>> BEGIN Data excerpts
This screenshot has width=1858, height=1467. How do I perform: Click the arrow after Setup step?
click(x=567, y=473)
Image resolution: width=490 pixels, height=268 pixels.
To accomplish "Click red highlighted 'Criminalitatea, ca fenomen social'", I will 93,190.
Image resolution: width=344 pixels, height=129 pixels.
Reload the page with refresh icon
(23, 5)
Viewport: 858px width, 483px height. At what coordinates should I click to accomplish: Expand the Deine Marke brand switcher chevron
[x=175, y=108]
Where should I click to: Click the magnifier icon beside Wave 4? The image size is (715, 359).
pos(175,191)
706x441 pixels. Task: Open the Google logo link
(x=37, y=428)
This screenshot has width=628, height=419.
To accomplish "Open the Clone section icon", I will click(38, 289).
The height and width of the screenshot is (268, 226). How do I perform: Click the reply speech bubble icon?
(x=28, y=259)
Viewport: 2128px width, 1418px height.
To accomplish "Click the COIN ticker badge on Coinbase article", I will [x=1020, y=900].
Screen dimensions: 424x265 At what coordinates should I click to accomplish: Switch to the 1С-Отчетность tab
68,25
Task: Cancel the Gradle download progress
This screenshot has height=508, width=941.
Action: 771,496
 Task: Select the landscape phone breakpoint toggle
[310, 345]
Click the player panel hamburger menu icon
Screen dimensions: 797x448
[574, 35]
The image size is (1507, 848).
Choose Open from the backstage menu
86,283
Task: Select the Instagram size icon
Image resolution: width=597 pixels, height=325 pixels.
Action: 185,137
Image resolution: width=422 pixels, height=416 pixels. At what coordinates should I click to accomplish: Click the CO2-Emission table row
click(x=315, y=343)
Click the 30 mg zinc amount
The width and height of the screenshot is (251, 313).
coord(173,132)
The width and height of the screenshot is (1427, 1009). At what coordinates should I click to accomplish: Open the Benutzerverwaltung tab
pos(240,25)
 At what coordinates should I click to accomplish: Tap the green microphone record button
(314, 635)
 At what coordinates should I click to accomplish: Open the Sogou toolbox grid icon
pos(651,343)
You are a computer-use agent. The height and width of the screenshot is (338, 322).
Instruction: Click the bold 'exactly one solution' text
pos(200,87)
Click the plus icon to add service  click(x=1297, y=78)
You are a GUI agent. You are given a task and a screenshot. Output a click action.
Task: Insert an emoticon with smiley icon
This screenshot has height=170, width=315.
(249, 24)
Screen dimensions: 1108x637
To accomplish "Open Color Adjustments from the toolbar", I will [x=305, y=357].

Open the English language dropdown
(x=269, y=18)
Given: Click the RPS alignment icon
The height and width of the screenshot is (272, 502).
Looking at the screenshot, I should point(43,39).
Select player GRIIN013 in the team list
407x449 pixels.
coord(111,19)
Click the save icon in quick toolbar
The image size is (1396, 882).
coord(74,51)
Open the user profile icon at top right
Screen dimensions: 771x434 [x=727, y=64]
>> END Data excerpts
Gather every line of the data above that contains the string "Select", treating uppercase and lowercase letters as different.

• [The completed task]
 Task: Select the landscape phone breakpoint toggle
Task: Select the Instagram size icon
Select player GRIIN013 in the team list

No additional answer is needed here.